The study which was conducted between 6th and 11th November sampled 6,650 persons out of the country’s voter population of 16, 845,364.

Interviews with participants selected through a purposive sampling method from 44 metropolitan, municipal and districts showed that 4,358 (67%) would participate in the referendum while 1,139, representing 18 per cent, would not vote, while 15 per cent, representing 997, remained undecided.

Speaking at the launch of a study report yesterday, the Director of the Institute, Dr. Nicholas Awortwi, said the process of selecting participants was based on regional heterogeneity to reflect regional characteristics and trends for the purpose of high accuracy in analysis.

The report indicated that though 65.64 per cent of participants claimed to be aware of the upcoming referendum, only 54 per cent could explain the ‘nitty-gritty’ of the referendum while 43 per cent misconstrued the referendum to mean the election of municipal, metropolitan, and district chief executives (MMDCEs).

Extrapolation based on demographics showed middle aged group between 41 and 60 years, employed persons, voters with tertiary education and more males have high awareness level about the referendum.

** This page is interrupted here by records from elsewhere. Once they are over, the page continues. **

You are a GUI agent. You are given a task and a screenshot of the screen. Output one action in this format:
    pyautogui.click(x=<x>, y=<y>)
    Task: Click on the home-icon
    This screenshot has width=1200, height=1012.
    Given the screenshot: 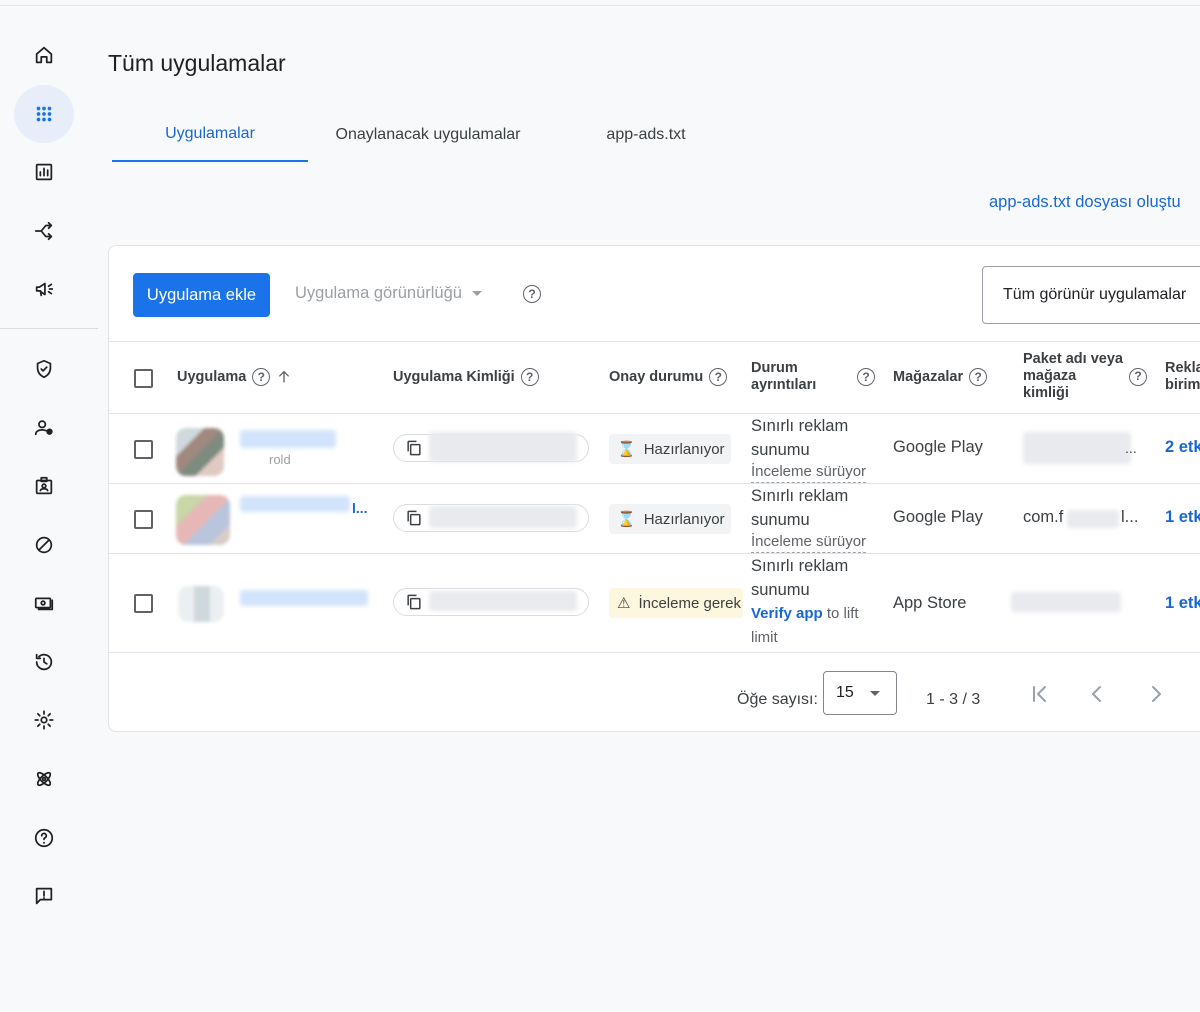 What is the action you would take?
    pyautogui.click(x=44, y=55)
    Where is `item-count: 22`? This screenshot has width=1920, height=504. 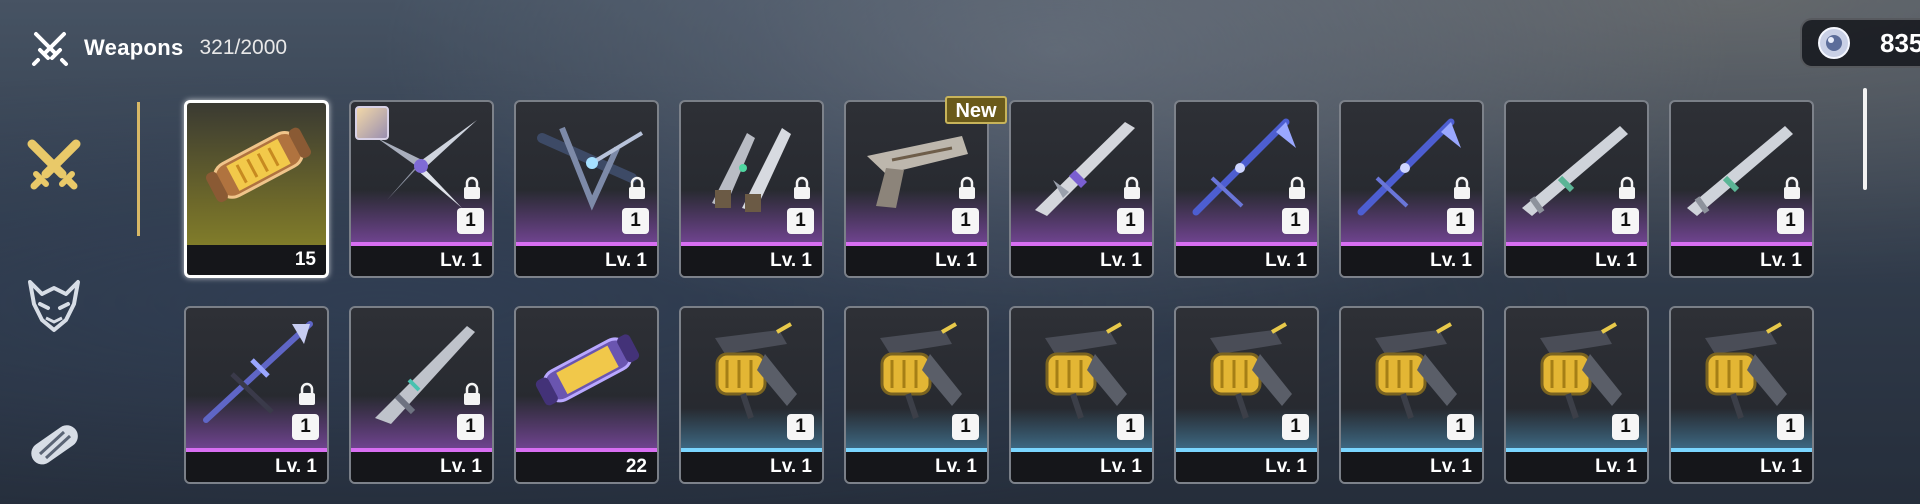 item-count: 22 is located at coordinates (586, 467).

On a regional basis, the report suggested that the three newly created regions, Savannah, North East and Oti would have the highest expected voter participation with 96 per cent, 93 per cent and 87 per cent, respectively.

Dr. Awortwi said the regions with lower expected turnouts included Greater Accra, Western North and Eastern with 50 per cent, 53 per cent and 54 per cent, respectively.

The study which was conducted before statements from the opposition National Democratic Congress (NDC) to suggest a  ‘No’ vote showed that there would be high voter participation in strongholds of the NDC reflected by 72 per cent as against 66 per cent in New Patriotic Party (NPP) strongholds. 

Among the 67 per cent of voters who would turn out to vote, 75 per cent represented by 3,245 intend to vote ‘Yes’ while 539 representing 12 per cent opted for a ‘No’ vote, with 13 per cent  represented by 566 of participants remaining undecided.   

The report has on a regional basis also identified Oti, Bono East and Ahafo as regions with high ‘Yes’ votes of percentages 93, 92 and 84, respectively.

On the other hand, the regions with lower ‘Yes’ vote include Northern, Central and Savannah with percentages of 55, 66 and 68, respectively.

Since the study was conducted prior to the public statement of the NDC and the latest ‘No’ vote campaign from the National House of Chiefs which has sparked a ‘fight’ among prominent chiefs, Dr. Awortwi has suggested the need to re-conduct the poll to measure how significant the recent happenings could change the outcome of the referendum.